TO DO => Drop every picture. Then return, exactly, the lines from the beginning of the listing below through the one containing "Image resolution: width=1512".

SUPPLIED DATA =>

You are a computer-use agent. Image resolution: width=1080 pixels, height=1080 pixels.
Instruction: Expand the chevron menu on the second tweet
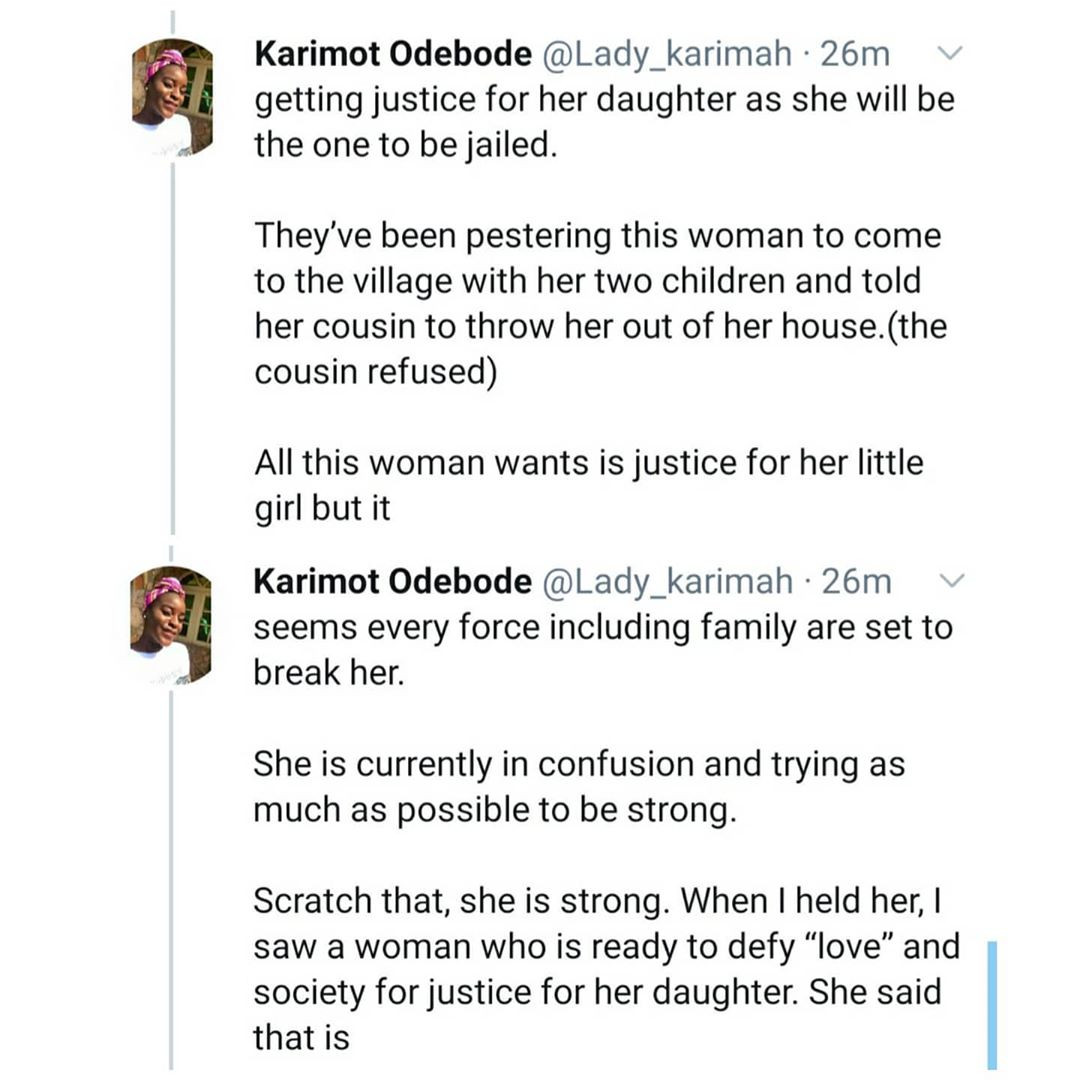click(x=951, y=581)
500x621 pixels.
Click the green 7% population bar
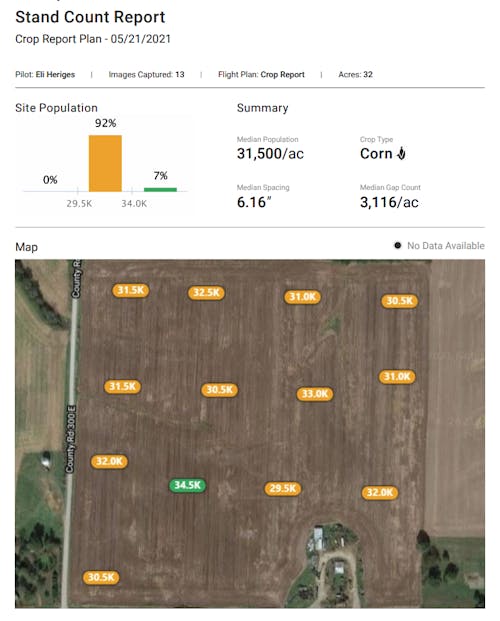(x=160, y=189)
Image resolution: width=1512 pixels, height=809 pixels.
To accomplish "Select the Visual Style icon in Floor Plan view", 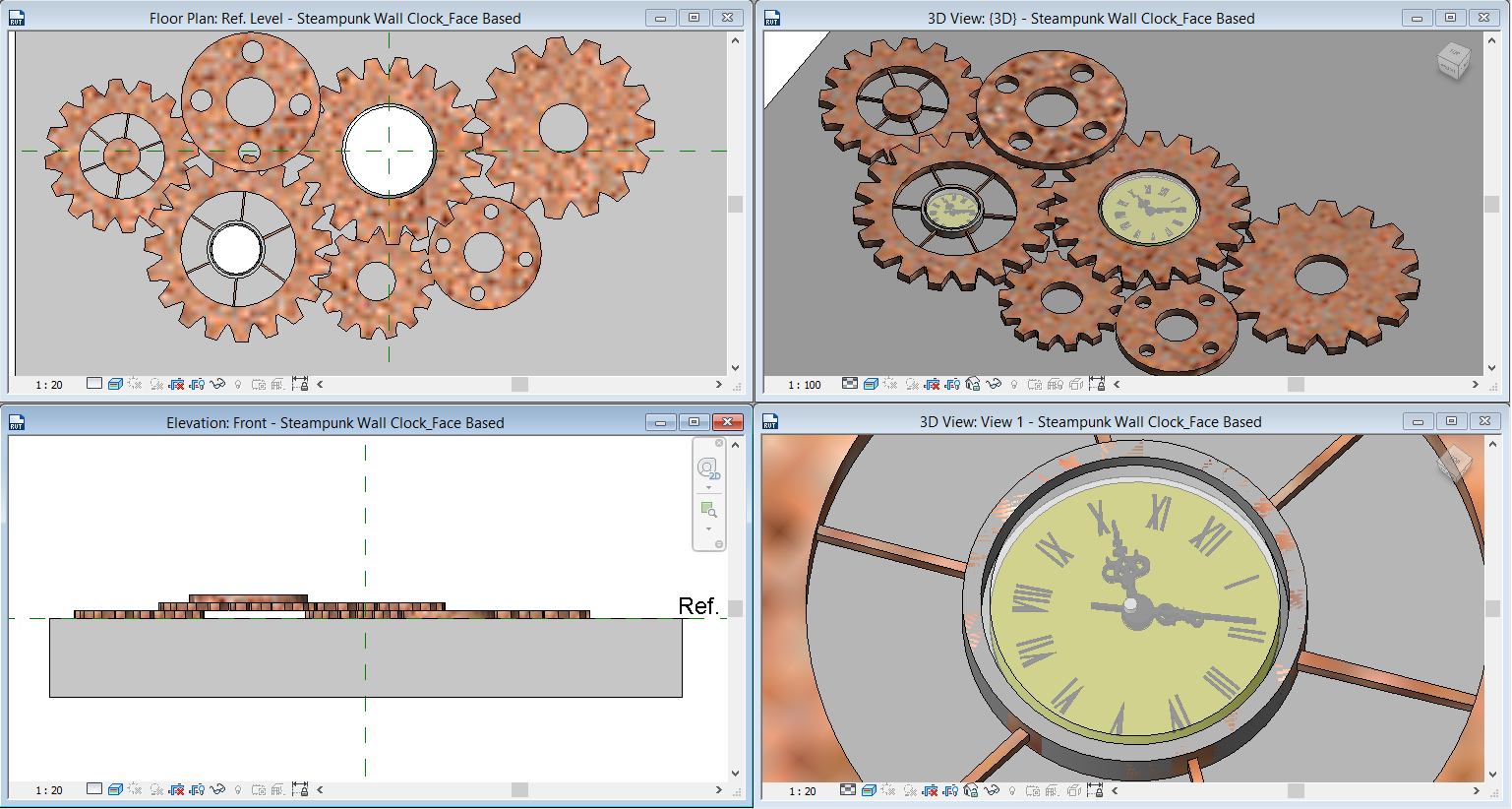I will point(114,385).
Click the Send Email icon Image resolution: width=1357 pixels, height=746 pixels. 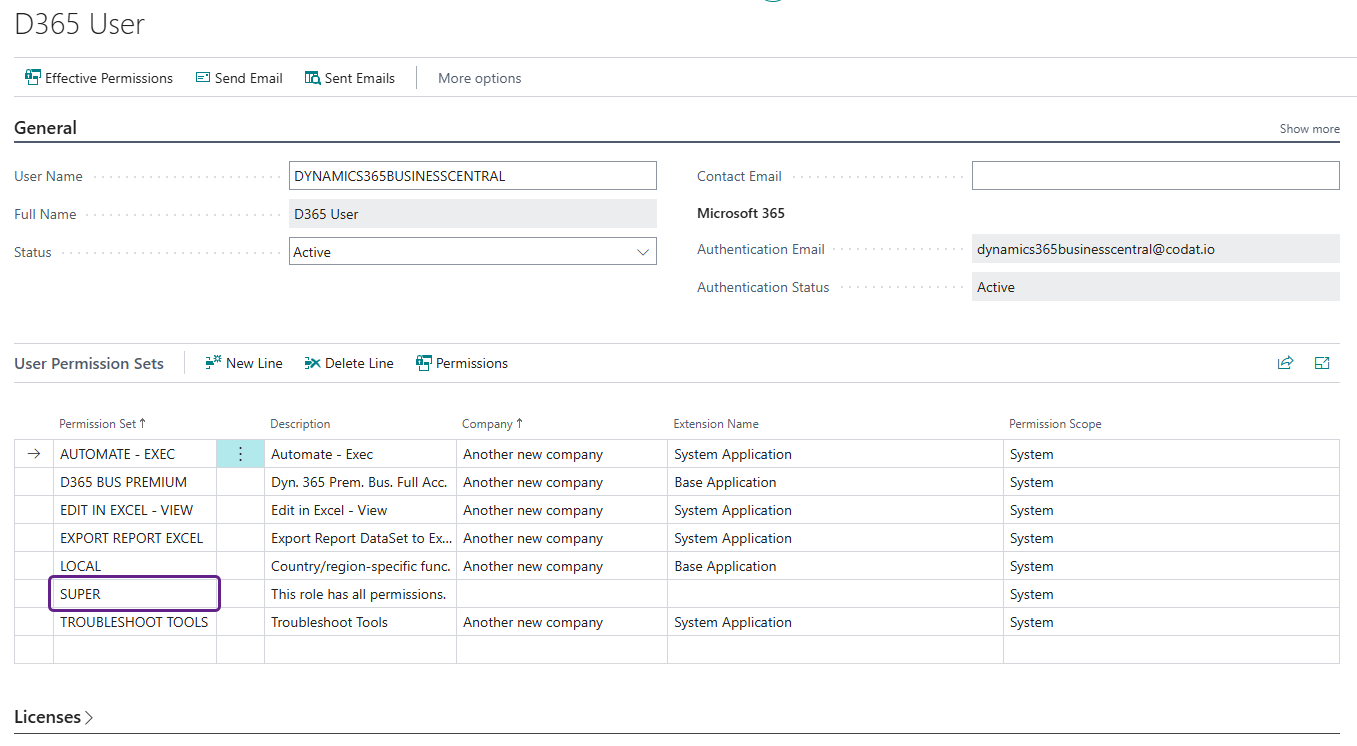(x=238, y=77)
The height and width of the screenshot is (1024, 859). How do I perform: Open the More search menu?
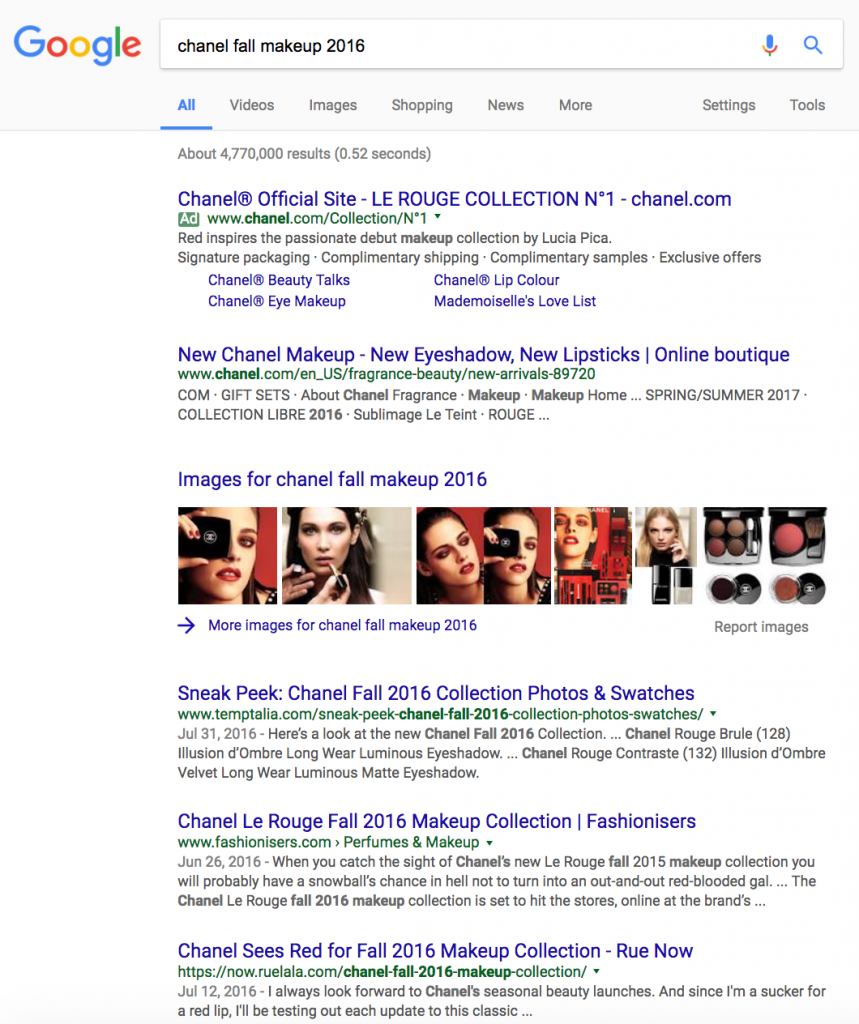575,105
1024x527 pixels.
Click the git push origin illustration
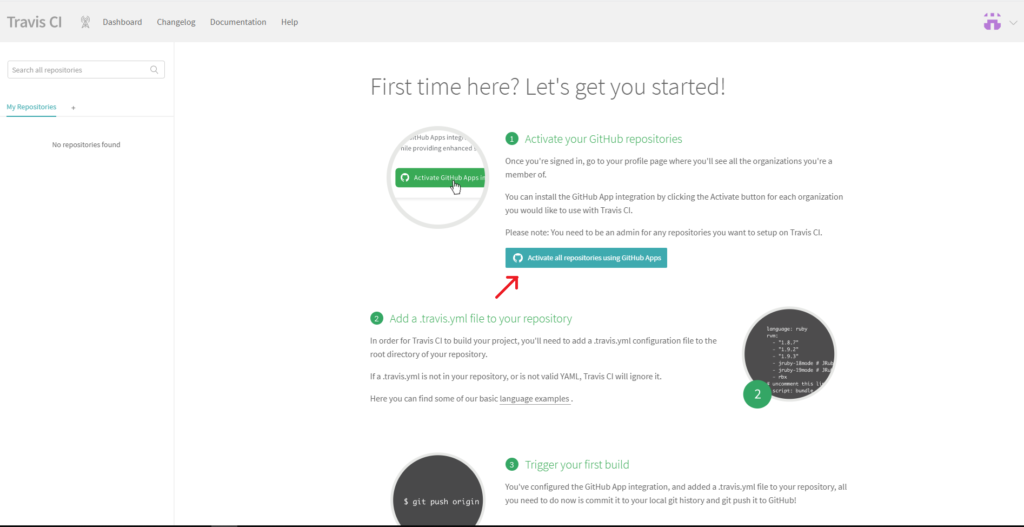coord(441,495)
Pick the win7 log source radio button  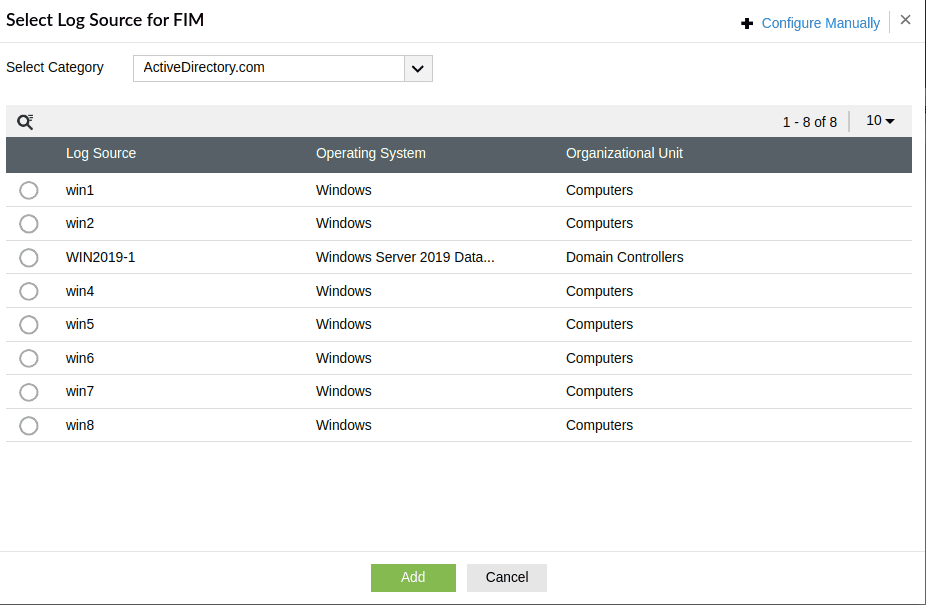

RESULT OF THIS EXERCISE =>
You are a computer-use agent. Image resolution: width=1080 pixels, height=1080 pixels.
Instruction: Expand the chevron menu on the second tweet
click(x=951, y=581)
500x621 pixels.
Click the green 7% population bar
(x=160, y=189)
Image resolution: width=1512 pixels, height=809 pixels.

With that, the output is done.